# Exaust



## snoop (Jun 13, 2005)

How big of a cat back exaust should i go with on a 84' 300zx non-turbo for the most power?


----------



## str8wick3d (Oct 28, 2005)

IF your not using a turbo, 2.5inches should be big enough for a good flow. I wouldnt go all the way up to 3inches though.


----------



## JAMESZ (Mar 12, 2004)

A 2.5in system is what I would recommend. Certified Muffler makes a very good exhaust system. I would also recommend getting headers. 

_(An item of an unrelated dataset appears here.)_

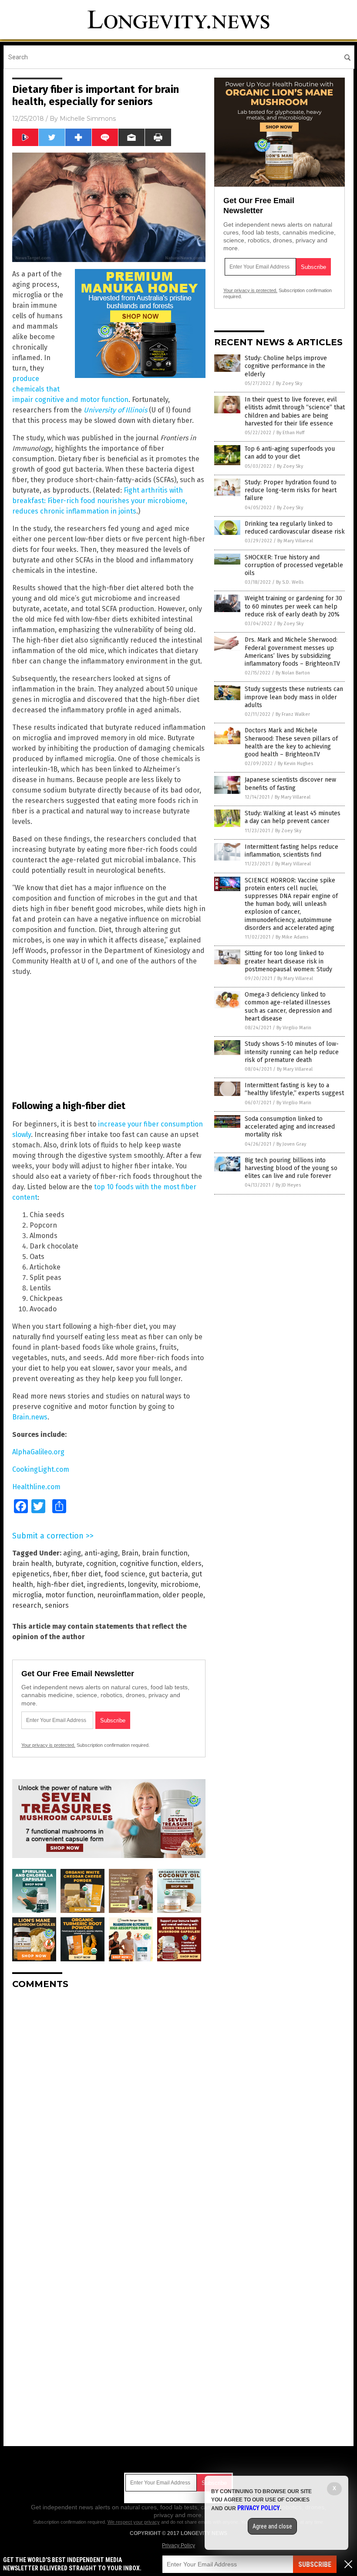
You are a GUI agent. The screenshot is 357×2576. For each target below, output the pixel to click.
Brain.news (29, 1417)
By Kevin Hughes (295, 763)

http://www.certifiedmuffler.com/


----------



## Zen31ZR (Mar 24, 2004)

3" isn't that far removed from 2.5". Still, at this point, with no other mods, I'd recommend the cat be replaced (with a test pipe or a bigger cat) and a better muffler installed. That'll get you just as much gain as a catback, on a nonturbo. The cat is the biggest restriction.


----------



## OK85NA2T (Nov 4, 2005)

get a 2.5 system, it is the equilibrium for an NA. Headers are a good idea if you're determined to keep it NA and just want another couple HP and a slightly better sound.


----------



## snoop (Jun 13, 2005)

thanks everyone ill go 2 1/2 then


----------



## snoop (Jun 13, 2005)

who make headers for it?


----------



## asleepz (Feb 24, 2004)

www.amzperformance.com sells them I believe.

www.zcarparts.com


----------